Assignment A: In the hypertension review, what heart rate does the 68 year old woman have on physical examination?
Assignment B: In the hypertension review, rewrite the passage starting at "Review Questions" and ending at "mg at bedtime.", swapping "gout" for "arthritis".

Text segment:


  • Antimicrobials: erythromycin, trimethoprim/sulfamethoxazole, itraconazole, ketoconazole, cloroquine, pentamidine, amantadine

  • Antihistamine: terfenadine, astemizole

  • Antidepressants: tricyclics

  • Psych medications: haloperidol, droperidol, phenothiazines

  • Others: vasopressin, organophosphate poisoning

Review Questions

  1. 1.

    A 68 year old woman is admitted with dyspnea, chest heaviness, and confusion. She has a past medical history notable for hypertension, chronic kidney disease, glaucoma, coronary artery disease, and diabetes mellitus. She admits to having missed doses of her “heart medications” due to recent problems with gout and feeling unwell. She also notes that she has been taking increased doses of non-steroidal anti-inflammatory drugs for the pain she is suffering. Medications on presentation include lisinopril 40 mg daily, clonidine 0.2 mg twice daily, metoprolol 50 mg twice daily, aspirin 325 mg daily, and simvastatin 20 mg at bedtime.

    On physical examination, she is confused, sleepy, and unable to give more history. Her heart rate is 50 bpm, and her blood pressure is 210/82 mmHg. Her exam is notable for arteriolar nicking of the vessels in her eye grounds, rales on pulmonary exam, and a loud S3 gallop. Laboratory examinations include a serum creatinine of 3.8 mg/dL (baseline of 1.6 mg/dL), normal liver functions, potassium of 4.9 mmol/L, and an electrocardiogram shows diffuse non-specific ST and T wave abnormalities.

    An intravenous line is started, and the patient is admitted to the intensive care unit.

    All of the following are true about this patient EXCEPT:

    1. (a)

      The cause of her bradycardia is increased accumulation of metoprolol from acute renal failure

    2. (b)

      Fenoldopam is contraindicated due to her history of glaucoma

    3. (c)

      Withdrawal from a centrally acting α2 agonist may explain her hypertension

    4. (d)

      Extended use of sodium nitroprusside may result in thiocyanate toxicity

    5. (e)

      Lisinopril should be discontinued until her renal function and potassium are stabilized

  2. 2.

    A 27 year old woman in the second trimester of pregnancy develops progressive hypertension. She has no prior history of medical problems, and other than a blood pressure of 168/92 mmHg, she is physically well.

    All of the following are true about this patient EXCEPT:

    1. (a)

      Calcium channel blockers are reasonable choices for her hypertension

    2. (b)

      β blockers are to be avoided in mid- to late pregnancy

    3. (c)

      An angiotensin converting enzyme inhibitor is a reasonable choice for her hypertension

    4. (d)

      Alpha methyl dopa is a reasonable choice for her hypertension

    5. (e)

      Hydralazine is a reasonable choice for her hypertension

  3. 3.

Given data:
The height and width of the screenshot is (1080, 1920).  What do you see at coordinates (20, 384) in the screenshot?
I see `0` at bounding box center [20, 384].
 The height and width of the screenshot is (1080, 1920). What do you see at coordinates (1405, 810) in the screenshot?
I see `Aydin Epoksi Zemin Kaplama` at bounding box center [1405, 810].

Your response A: 50 bpm

Your response B:
Review Questions

  1. 1.

    A 68 year old woman is admitted with dyspnea, chest heaviness, and confusion. She has a past medical history notable for hypertension, chronic kidney disease, glaucoma, coronary artery disease, and diabetes mellitus. She admits to having missed doses of her “heart medications” due to recent problems with arthritis and feeling unwell. She also notes that she has been taking increased doses of non-steroidal anti-inflammatory drugs for the pain she is suffering. Medications on presentation include lisinopril 40 mg daily, clonidine 0.2 mg twice daily, metoprolol 50 mg twice daily, aspirin 325 mg daily, and simvastatin 20 mg at bedtime.